Input for this task ▸
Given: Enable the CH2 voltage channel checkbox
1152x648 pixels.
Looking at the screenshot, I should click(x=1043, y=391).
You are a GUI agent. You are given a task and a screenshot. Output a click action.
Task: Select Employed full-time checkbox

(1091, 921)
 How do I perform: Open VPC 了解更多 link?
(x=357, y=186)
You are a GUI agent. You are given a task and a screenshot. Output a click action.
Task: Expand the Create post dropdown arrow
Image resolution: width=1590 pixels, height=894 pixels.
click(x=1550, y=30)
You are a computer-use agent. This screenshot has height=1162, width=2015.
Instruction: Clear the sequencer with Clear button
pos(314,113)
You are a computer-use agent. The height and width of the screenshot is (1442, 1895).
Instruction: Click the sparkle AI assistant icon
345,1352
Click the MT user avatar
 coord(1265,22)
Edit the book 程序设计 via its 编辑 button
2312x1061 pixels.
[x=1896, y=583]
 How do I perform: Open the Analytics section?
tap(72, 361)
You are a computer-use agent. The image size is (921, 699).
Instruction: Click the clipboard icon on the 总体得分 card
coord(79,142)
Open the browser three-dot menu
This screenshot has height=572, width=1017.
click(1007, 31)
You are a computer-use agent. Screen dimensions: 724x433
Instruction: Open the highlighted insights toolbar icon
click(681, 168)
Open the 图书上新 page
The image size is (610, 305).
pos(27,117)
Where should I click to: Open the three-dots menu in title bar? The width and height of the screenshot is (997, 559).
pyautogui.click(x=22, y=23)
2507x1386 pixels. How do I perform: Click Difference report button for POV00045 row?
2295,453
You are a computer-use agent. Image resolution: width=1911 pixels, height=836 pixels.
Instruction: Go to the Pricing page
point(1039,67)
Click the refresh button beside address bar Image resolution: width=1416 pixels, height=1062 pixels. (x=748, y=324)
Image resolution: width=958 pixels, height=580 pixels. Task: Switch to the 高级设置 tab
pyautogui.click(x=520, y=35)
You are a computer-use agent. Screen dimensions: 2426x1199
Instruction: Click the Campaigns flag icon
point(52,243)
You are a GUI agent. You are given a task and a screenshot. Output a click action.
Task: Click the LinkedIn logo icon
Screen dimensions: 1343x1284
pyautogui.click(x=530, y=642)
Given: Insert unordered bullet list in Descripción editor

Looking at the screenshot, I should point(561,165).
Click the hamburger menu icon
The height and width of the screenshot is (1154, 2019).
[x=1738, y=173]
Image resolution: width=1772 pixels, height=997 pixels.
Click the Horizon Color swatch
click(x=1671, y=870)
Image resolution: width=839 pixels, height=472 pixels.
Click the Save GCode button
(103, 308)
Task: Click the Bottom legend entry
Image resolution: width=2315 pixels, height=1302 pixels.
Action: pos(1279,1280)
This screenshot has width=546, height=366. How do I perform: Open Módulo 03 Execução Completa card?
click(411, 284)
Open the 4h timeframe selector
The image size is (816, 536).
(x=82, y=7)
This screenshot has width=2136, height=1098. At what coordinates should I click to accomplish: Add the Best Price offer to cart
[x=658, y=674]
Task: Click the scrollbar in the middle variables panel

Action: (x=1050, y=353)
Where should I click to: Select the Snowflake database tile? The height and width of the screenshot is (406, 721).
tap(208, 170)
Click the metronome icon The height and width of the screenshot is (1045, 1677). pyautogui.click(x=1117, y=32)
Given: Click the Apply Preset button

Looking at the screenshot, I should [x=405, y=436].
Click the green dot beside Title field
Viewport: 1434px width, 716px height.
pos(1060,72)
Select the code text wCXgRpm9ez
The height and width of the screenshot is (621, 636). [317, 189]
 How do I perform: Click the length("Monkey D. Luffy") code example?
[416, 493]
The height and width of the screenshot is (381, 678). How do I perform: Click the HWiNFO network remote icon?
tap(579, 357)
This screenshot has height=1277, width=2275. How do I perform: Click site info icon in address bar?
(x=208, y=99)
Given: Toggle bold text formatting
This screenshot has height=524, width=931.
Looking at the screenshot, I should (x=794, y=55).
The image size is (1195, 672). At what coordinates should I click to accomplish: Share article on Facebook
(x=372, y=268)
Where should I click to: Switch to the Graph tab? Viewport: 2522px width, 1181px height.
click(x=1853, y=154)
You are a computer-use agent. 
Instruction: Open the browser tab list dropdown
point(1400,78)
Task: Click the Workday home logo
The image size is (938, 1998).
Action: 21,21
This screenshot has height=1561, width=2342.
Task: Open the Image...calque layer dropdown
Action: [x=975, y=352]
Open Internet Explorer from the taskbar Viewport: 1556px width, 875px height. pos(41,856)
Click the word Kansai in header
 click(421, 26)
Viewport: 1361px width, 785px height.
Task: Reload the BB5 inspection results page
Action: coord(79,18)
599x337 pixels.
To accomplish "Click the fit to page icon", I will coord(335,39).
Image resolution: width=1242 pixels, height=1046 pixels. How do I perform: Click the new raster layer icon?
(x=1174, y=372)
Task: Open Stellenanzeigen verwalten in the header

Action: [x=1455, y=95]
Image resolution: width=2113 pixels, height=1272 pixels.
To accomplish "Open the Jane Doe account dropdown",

Required work ▸
Your answer must be every line from the listing above that holds the string "beside".

Exercise response ▸
Click the refresh button beside address bar Image resolution: width=1416 pixels, height=1062 pixels. (x=748, y=324)
Click the green dot beside Title field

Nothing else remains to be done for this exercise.